Aaaaahhhhhhhh başım çok ağrıyor. Birisi bana bağırıyor. Yavaşça gözlerimi açtım, karşımda bir arkadaşım vardı. Derin bir nefes aldım ve doğrulmaya çalıştım.
Arkadaşım: iyi misin? Ne oldu?
Ben : iyiyim bir şey yok. Aahhh başım çok ağrıyor.
Arkadaşım: ne demek bir şey yok! Beş dakikadır seni uyandırmaya çalışıyorum.
Ben : iyiyim. Buraya neden geldin
Arkadaşım: yarı zamanlı işine geç kalmışsın bende seni görmek için geldim. İçerden televizyon sesi geliyordu ama senden ses yoktu. Bende endişelendim ve içeri girdim sen yerde baygındın. Söylesene ne oldu? Neden baygındın?
Ben: endişelenme bir şey yok. Artık gidebilirsin.
Arkadaşım: ama sen-
Ben: iyiyim, artık gidebilirsin.
Arkadaşım: peki!! Seni düşünen de suç
Arkadaşım bana kızıp birden gitmişti ama benim onu düşünebilecek halim yoktu. Başım çok ağrıyordu. İlk kez bir anıyı hatırlarken bayılmıştım. Dün gece ne oldu ben ne gördüm. Hiç bir şey hatırlamıyordum. Aaahhhh hayır yarı zamanlı işime bir saat geç kalmıştım. Hemen kalkıp aceleyle bir duş aldım. Acele etmeliydim, yoksa kovulabilirdim. Neyse ki bir şey olmadı sadece biraz azar yemiştim. Eve geldiğimde her yer çok dağınıktı. Yatağıma yattım ve dün geceyi düşündüm. Bir şeyler görmüştüm ama ne görmüştüm? Beni bu kadar sarsan ne? Gördüğüm anı beni nasıl bayılttı? Beni bayıltan gördüğüm anı değil belki başımın ağrısıdır. Bana ne oluyor. Hayatımın sonuna kadar böyle kâbuslar mı görecem? Her gün büyük bir korku ve göz yaşları... Buna dayanamam. Bu kadar olmaz. Ben düşüncelere dalmışken telefonumun çalmasıyla irkildim. Arayan arkadaşlarımdan biriydi sanarım bana olanları duymuş.
Ben: alo
Arkadaşım: nasılsın
Ben : iyi
Arkadaşım: iyiysen biraz konuşabilirmiyiz.

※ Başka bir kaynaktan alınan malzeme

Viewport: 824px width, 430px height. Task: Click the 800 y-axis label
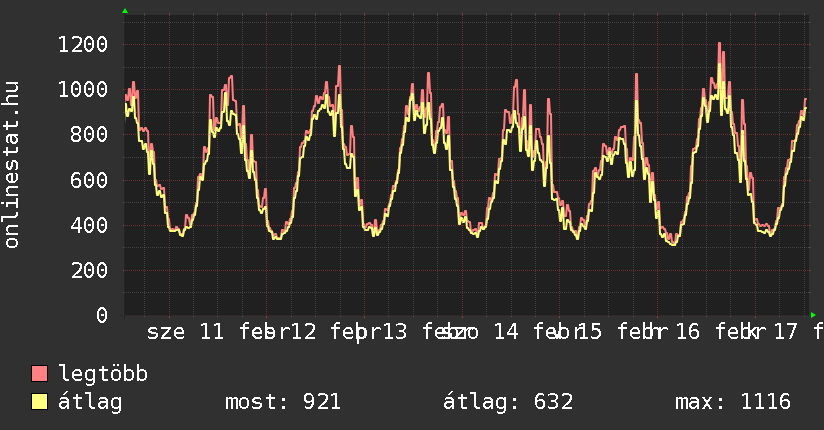coord(90,134)
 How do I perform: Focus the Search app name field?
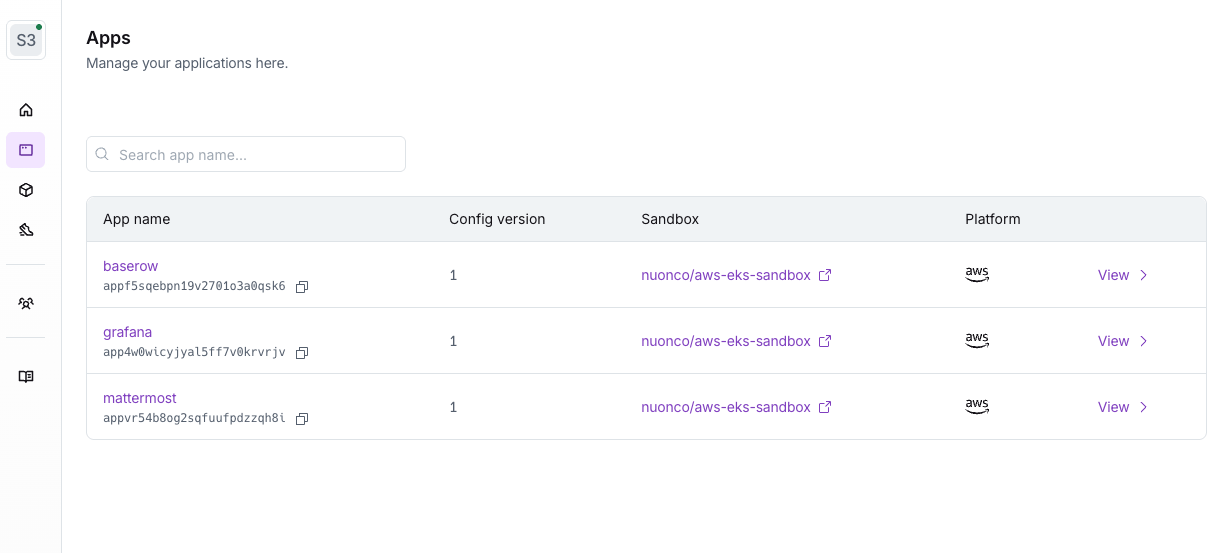click(x=246, y=154)
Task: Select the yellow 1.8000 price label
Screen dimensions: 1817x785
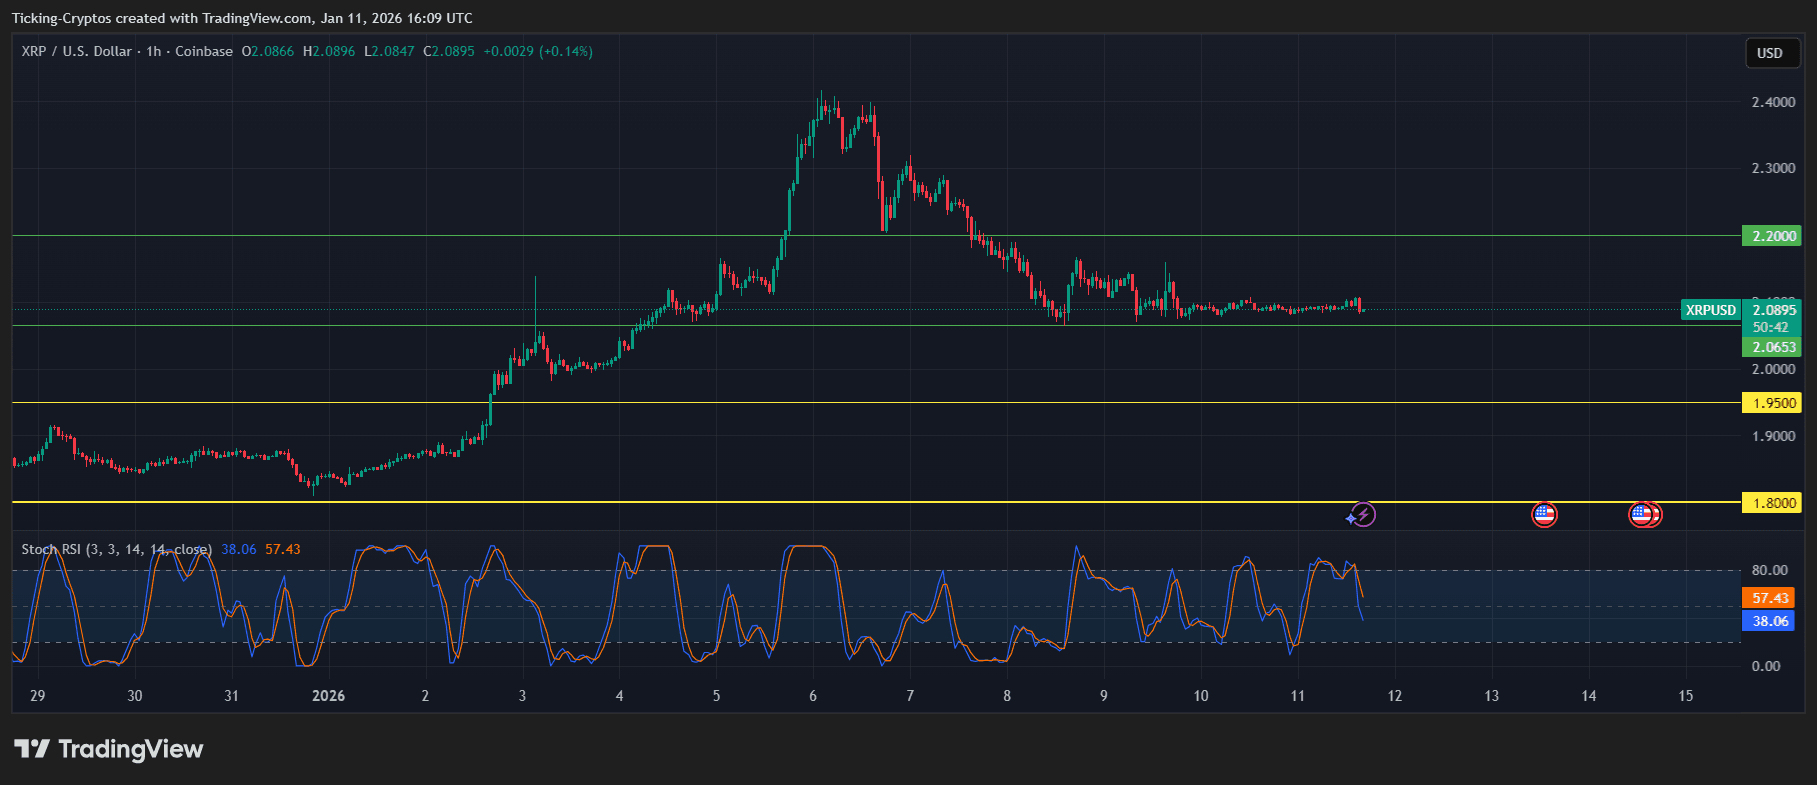Action: (1771, 503)
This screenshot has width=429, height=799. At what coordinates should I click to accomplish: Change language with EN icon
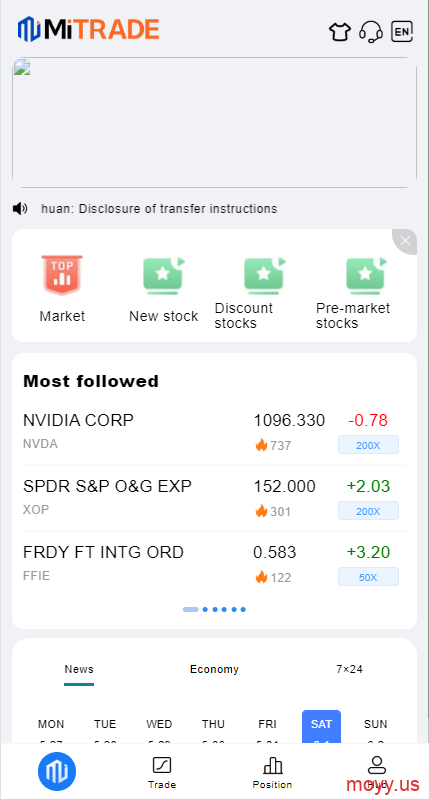(x=402, y=32)
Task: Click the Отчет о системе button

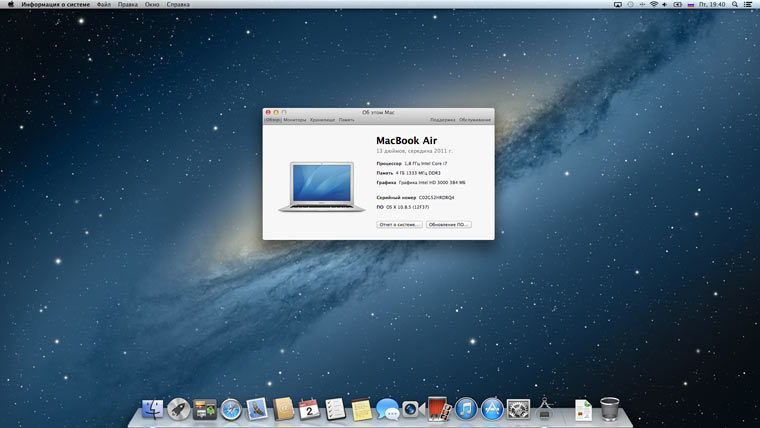Action: tap(399, 224)
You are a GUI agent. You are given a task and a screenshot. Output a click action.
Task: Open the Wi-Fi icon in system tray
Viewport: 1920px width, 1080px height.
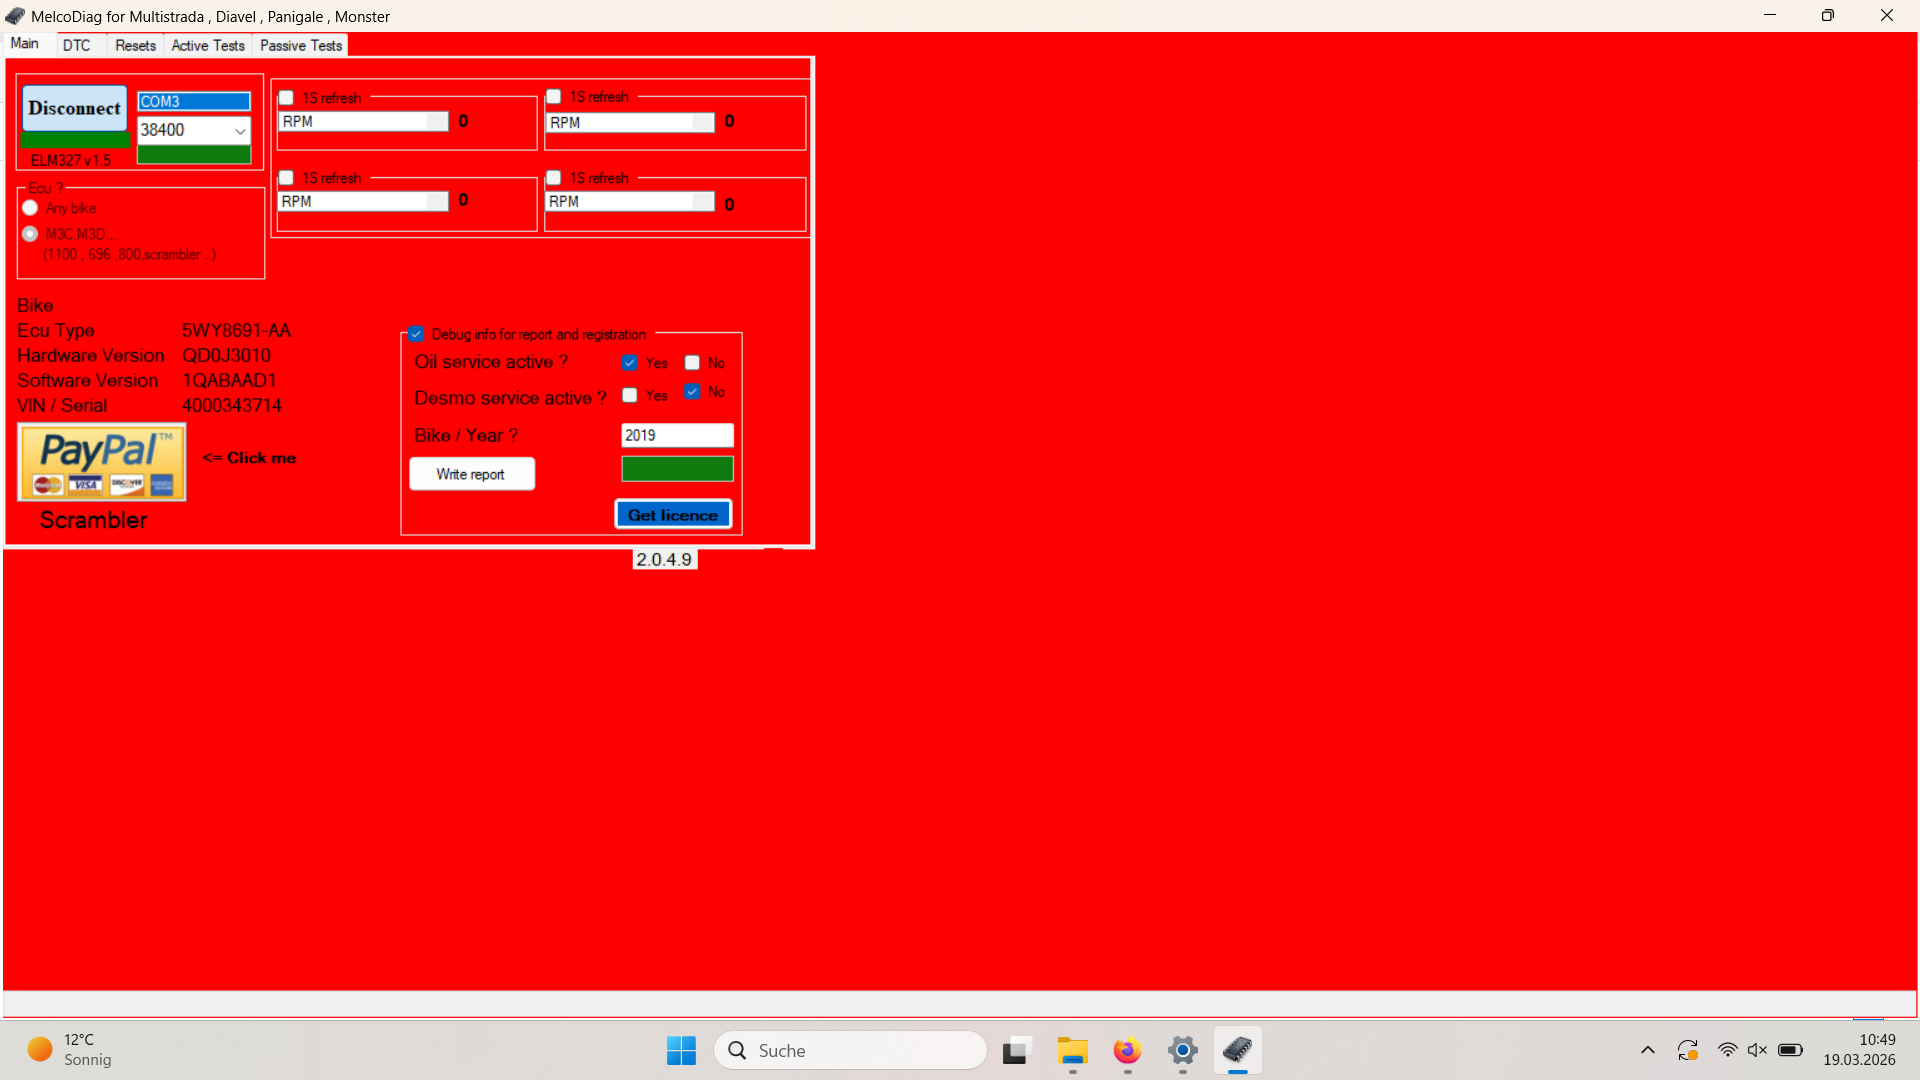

Aşağıda bekliyorum.
Bu tuhaf normalde direk arayıp bana bağırması gerekirdi ama sesi çok tedirgin ve üzgün. Aşağıya insem iyi olur. Aşağıya indiğimde arkadaşlarımın hepsi buradaydı. Ne oluyor böyle.
Arkadaşım: neden böyle davranıyorsun. Biz arkadaşız eğer bir sıkıntım varsa bize söylemelisin.
Ben: size söyleyemem, üzgünüm
Arkadaşım: annenle ilgili degil mi? Demek bize söyleyemezsin. Peki o zaman bize hiç bir şey söyleme, ama bundan sonra yanında olmayız. Yine de söylemeyecek misin?
Ben: üzgünüm ama sizin yapabileceğiniz bir şey yok. Bu yüzden bilmenize gerek yok.
Arkadaşım: sen çok değiştin. Tam bir hayal kırıklığı.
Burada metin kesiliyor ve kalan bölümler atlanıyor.